=== SUPPLIED MATERIAL ===

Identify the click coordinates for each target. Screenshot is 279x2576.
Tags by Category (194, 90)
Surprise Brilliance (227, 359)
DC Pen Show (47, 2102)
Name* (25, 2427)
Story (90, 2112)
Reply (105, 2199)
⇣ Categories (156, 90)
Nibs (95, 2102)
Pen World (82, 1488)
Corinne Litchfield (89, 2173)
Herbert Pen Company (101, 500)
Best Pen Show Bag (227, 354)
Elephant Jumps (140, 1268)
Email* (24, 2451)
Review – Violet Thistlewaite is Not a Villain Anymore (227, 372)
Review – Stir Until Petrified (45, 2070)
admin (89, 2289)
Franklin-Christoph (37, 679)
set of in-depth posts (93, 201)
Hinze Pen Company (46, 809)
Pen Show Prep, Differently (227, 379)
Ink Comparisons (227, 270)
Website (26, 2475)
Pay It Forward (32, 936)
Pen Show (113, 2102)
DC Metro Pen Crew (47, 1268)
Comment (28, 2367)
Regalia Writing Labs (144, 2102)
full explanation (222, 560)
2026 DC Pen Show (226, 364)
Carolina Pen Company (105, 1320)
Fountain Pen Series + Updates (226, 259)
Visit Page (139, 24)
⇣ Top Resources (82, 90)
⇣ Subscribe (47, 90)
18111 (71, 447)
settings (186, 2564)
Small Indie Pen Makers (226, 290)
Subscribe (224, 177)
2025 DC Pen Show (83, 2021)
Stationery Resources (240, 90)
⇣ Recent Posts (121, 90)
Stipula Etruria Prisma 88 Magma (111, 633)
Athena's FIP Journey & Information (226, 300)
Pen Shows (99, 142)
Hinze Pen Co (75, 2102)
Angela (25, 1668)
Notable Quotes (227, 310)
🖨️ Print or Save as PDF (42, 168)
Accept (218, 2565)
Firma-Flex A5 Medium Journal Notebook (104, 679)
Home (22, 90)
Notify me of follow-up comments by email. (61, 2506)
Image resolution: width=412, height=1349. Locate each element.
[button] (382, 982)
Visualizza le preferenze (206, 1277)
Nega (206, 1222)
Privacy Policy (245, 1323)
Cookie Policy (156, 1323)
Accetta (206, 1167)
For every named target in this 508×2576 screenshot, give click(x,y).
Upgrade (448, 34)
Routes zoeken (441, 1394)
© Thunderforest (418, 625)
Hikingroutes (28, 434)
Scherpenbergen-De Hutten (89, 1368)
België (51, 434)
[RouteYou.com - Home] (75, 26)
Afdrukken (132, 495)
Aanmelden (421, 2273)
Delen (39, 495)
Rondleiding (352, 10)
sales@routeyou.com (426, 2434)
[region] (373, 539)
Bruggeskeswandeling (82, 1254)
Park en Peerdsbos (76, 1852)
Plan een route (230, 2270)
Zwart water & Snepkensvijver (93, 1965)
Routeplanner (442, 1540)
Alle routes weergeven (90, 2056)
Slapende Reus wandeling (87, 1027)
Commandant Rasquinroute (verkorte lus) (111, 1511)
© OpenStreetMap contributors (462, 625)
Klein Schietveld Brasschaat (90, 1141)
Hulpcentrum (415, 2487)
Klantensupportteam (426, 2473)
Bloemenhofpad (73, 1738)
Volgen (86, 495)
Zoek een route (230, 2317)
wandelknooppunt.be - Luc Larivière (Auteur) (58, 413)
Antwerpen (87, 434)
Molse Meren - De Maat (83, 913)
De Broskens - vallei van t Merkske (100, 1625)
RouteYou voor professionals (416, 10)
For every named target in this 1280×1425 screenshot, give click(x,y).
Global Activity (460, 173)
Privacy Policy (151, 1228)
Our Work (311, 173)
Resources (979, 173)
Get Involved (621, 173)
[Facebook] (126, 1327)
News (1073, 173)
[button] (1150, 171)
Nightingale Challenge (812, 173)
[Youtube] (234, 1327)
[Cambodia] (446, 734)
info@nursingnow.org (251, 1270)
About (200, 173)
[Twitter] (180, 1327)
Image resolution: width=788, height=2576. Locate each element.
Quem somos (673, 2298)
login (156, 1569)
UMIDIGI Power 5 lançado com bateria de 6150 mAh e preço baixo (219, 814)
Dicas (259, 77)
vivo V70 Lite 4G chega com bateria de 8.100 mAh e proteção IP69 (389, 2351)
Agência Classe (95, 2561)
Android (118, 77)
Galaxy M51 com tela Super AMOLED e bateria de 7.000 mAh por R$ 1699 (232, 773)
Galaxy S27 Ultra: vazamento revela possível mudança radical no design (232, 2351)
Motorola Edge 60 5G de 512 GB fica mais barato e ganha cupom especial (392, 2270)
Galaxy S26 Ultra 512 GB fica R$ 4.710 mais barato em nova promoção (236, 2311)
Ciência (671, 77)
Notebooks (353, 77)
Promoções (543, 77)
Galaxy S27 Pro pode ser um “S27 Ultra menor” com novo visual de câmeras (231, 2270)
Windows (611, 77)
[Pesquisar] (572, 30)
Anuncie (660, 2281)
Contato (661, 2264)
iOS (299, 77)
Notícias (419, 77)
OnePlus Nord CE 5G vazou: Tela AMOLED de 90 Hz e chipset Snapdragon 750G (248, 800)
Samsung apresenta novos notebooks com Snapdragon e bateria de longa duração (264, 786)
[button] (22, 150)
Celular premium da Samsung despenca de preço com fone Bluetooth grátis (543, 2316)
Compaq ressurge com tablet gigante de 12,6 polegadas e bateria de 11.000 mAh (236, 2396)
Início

===

== TO DO ==
Where the word "resolution" appears in a line of the entries, copy that line.

== OUTPUT FOR THIS TASK ==
Image resolution: width=412, height=1349. Locate each element.
Image resolution: width=788, height=2576. Locate each element.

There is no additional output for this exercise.